* _Instructions_
[A] Print the passage from the puppy thread below, starting at the words "## Missy (Nov" and stopping after "are simply precious!!!".
[B] Answer these questions using the puppy thread below.
(i) How tall is the concrete footer under the chain link in the covered area?
(ii) How many hummingbird feeders does Janizona fill every day?
(iii) What do the hummingbirds visit at Missy's place?

* _Selection_
-*-

# the pups at 10 weeks



## Janizona (Oct 17, 2006)

Here are our little ones at 10 weeks. They figured out how to use the doggy door - yikes! Let the trouble begin! HA! Luckily when we built this house last year, we put in a covered area that is fully enclosed for safety. It has a roof over it, a 3' concrete footer topped with chain link that goes up to the roof. Its great in the winter also as the dogs have a snow free potty area (except for the drift snow)

Anyway here's the crew - will have to make another post to get more pictures in as it said I could only send 5 at a time.:doh:


----------



## Janizona (Oct 17, 2006)

*more pics*

I had to include one of the hummingbirds too! We have a zillion of them and I fill 3 feeders every day. They are not scared of me at all and will feed while I hold the feeder. :dance: So cute!


----------



## HavaneseSoon (Nov 4, 2008)

Beautiful puppies! I like the Hummingbirds too! I have never had more than one share a feeder! You are so lucky!


----------



## Poornima (Jun 29, 2007)

Janet, the furbabies are so adorable. I enjoyed the picture of the hummingbirds too.


----------



## marjrc (Jan 13, 2007)

Beautiful puppies!! Oh, how gorgeous. I love seeing their antics. Great shots ..... especially of those hummingbirds. Wow !


----------



## Jan D (Mar 13, 2007)

The puppies are beautiful! Thanks for the pictures.


----------



## Missy (Nov 6, 2006)

Janet...Wow. in the 2nd photo...I would like the puppy standing by the door please..look at that natural stack! They are all adorable. 

And I am amazed at the humming birds. I have never seen more than two together at once. and I have had no luck with feeders. But they do come to my trumpet vine.


----------



## Pixiesmom (Jul 31, 2008)

They are simply precious!!!
Love the hummingbird shots too.


----------



## Scooter's Family (May 23, 2008)

They're all so sweet! The hummingbirds are cool, I've never seen one up close but they do go to our feeder.

My FIL lives in Dolores and when we talked with him the other night DH was talking about our dogs and he asked what breed they were. He told him they were Havanese and he said he knew of a Hav breeder near him! Must be you! They're Jim and Juanita Adams.

-*-

* _Data entries_
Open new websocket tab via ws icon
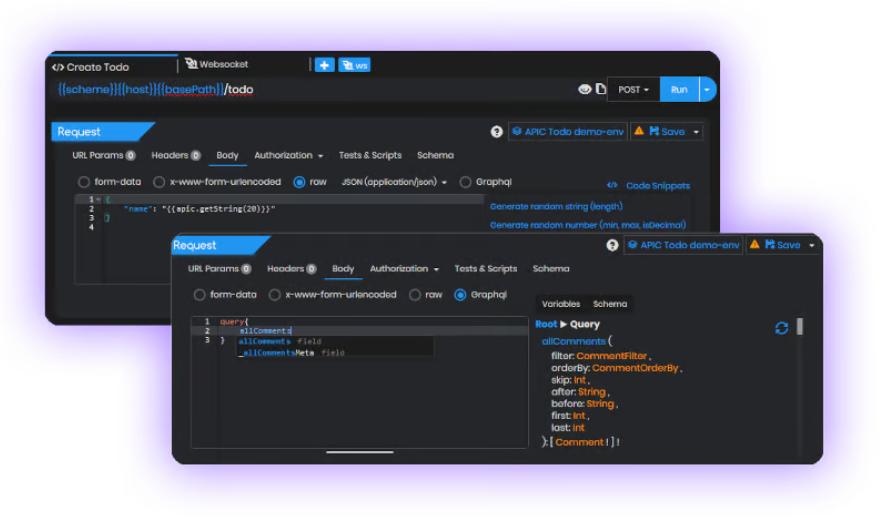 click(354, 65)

-*-

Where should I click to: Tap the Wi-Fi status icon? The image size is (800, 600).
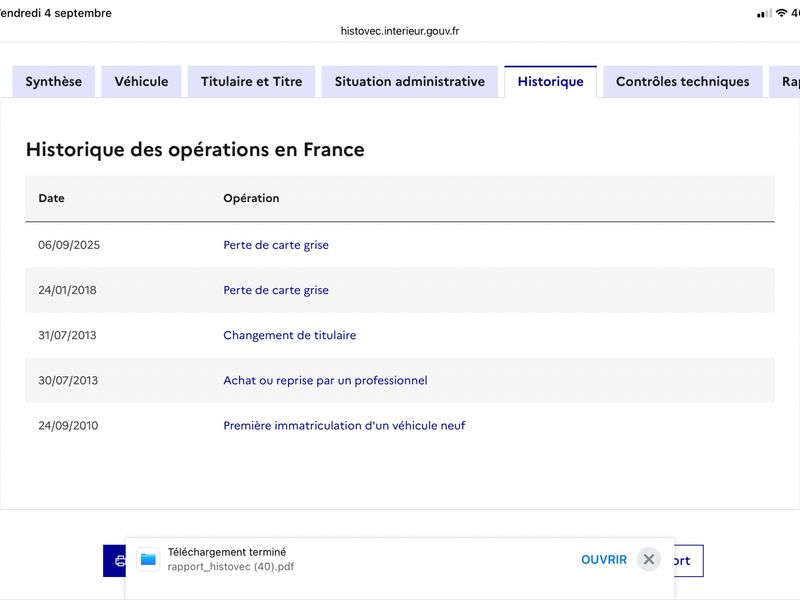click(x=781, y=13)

-*-

* _Answers to the exercise_
[A]
## Missy (Nov 6, 2006)

Janet...Wow. in the 2nd photo...I would like the puppy standing by the door please..look at that natural stack! They are all adorable. 

And I am amazed at the humming birds. I have never seen more than two together at once. and I have had no luck with feeders. But they do come to my trumpet vine.


----------



## Pixiesmom (Jul 31, 2008)

They are simply precious!!!

[B]
(i) 3'
(ii) 3
(iii) Her trumpet vine